DATA SHOWN:

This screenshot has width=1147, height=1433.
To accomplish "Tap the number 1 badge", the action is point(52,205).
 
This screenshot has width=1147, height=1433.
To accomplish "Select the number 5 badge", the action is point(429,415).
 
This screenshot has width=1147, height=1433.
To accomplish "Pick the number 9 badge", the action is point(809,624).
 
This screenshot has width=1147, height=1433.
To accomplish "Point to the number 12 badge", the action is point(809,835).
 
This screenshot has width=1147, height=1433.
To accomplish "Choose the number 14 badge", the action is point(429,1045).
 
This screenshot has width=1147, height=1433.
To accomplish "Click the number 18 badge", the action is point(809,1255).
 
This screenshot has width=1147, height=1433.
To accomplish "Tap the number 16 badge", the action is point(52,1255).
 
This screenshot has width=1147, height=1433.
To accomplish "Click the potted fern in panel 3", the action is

AIM OF THE TASK: Show every line above that includes the word "number", copying each one in full.

RESULT OF THE TASK:
To accomplish "Tap the number 1 badge", the action is point(52,205).
To accomplish "Select the number 5 badge", the action is point(429,415).
To accomplish "Pick the number 9 badge", the action is point(809,624).
To accomplish "Point to the number 12 badge", the action is point(809,835).
To accomplish "Choose the number 14 badge", the action is point(429,1045).
To accomplish "Click the number 18 badge", the action is point(809,1255).
To accomplish "Tap the number 16 badge", the action is point(52,1255).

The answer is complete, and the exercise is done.